Problem description.
Turn every line of the material below into a numbered list. Skip blank lines and leave out the pictures.

Material shown.
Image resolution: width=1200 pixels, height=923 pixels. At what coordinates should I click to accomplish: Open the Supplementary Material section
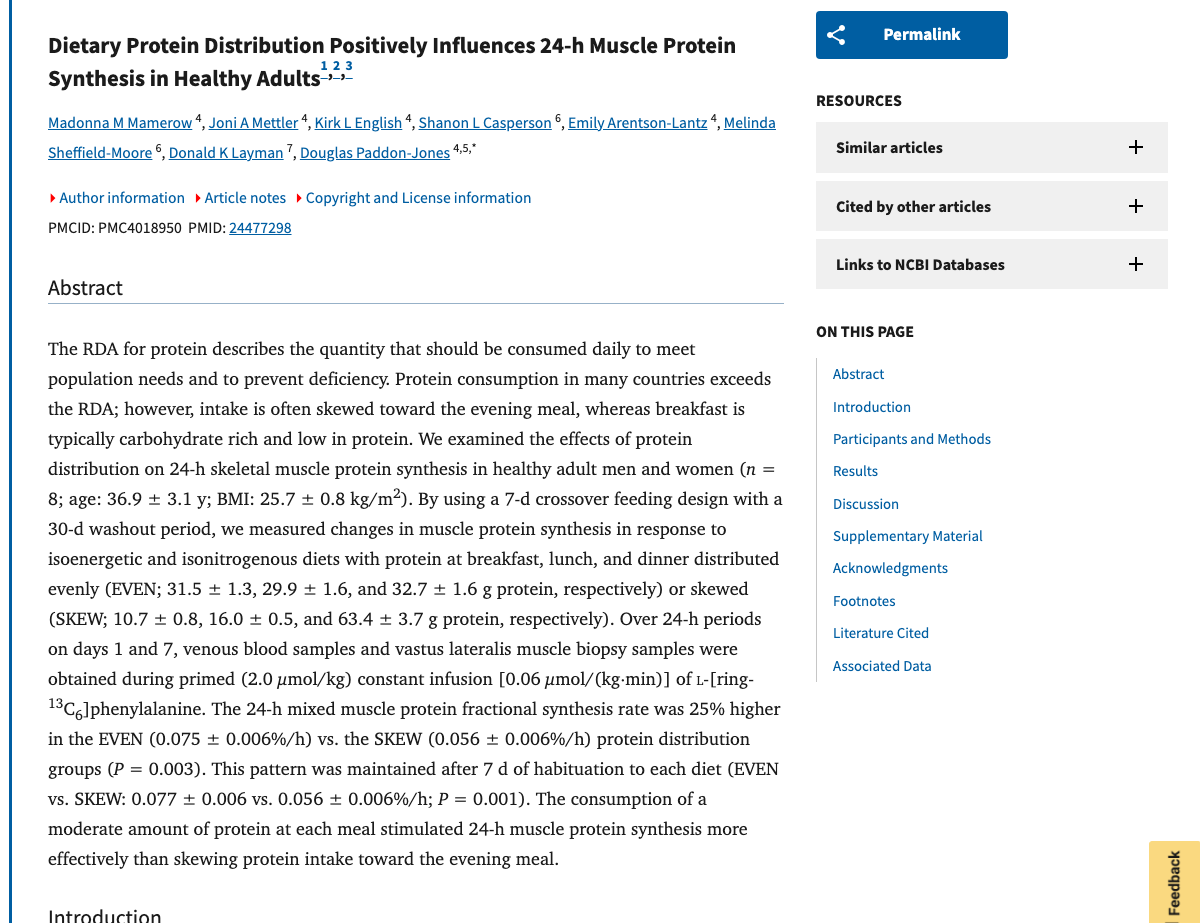907,536
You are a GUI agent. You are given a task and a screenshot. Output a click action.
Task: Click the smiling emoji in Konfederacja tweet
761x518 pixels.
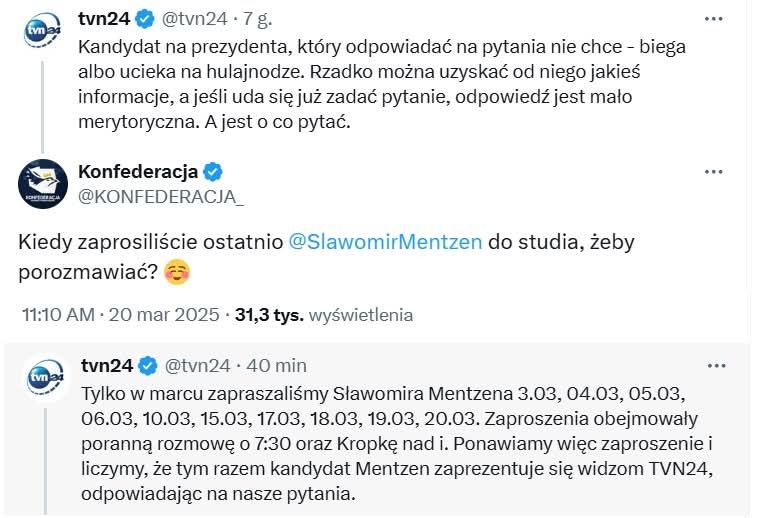coord(176,272)
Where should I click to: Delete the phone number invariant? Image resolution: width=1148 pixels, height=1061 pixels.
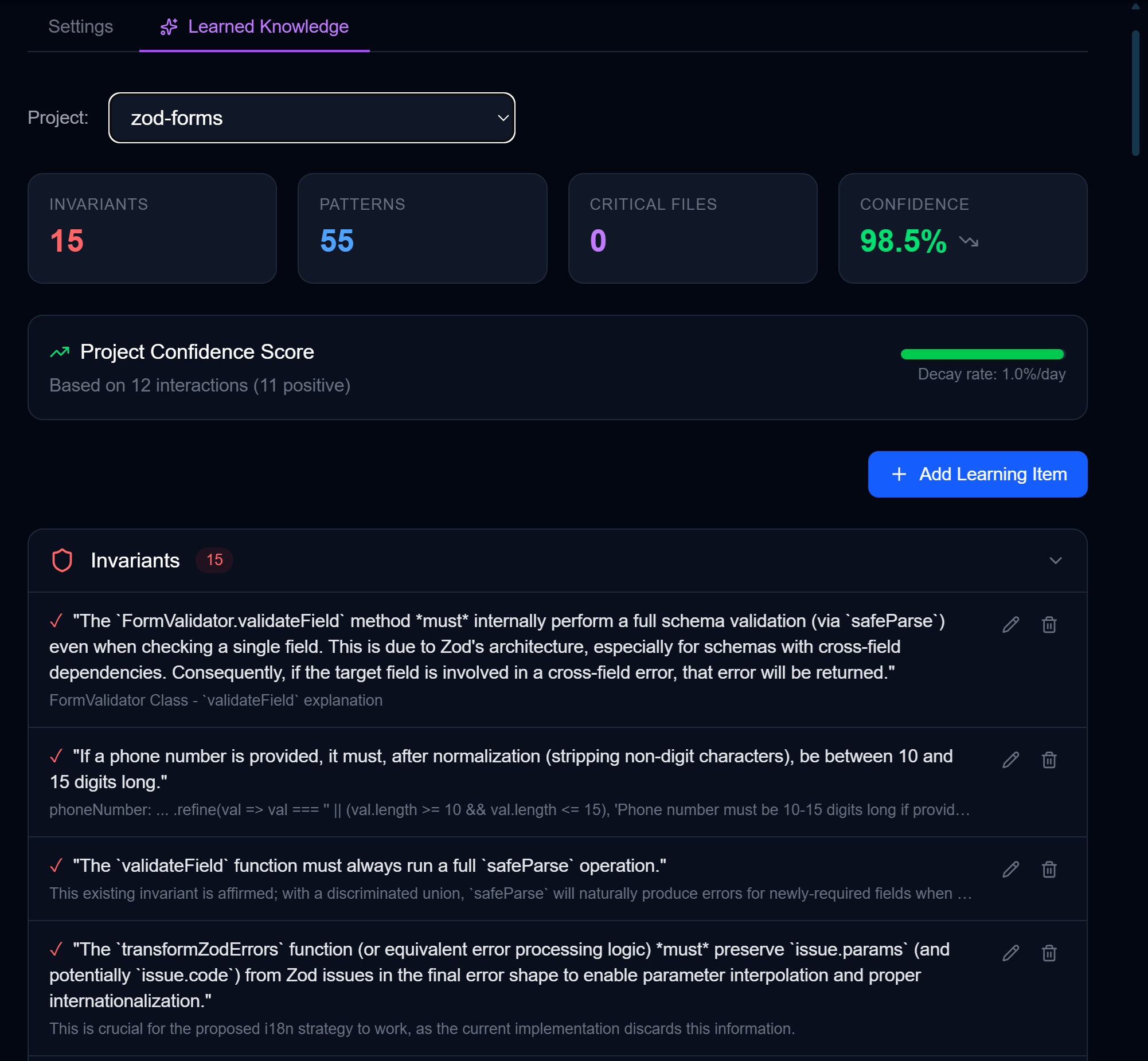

Task solution.
1. Image resolution: width=1200 pixels, height=923 pixels. At what coordinates should I click to accomplish: Open the Supplementary Material section
2. 907,536
3. You are a GUI agent. You are given a task and a screenshot. Output a click action.
4. Task: Click the smiling emoji in Konfederacja tweet
5. 761x518 pixels.
6. coord(176,272)
7. Where should I click to: Delete the phone number invariant? Image resolution: width=1148 pixels, height=1061 pixels.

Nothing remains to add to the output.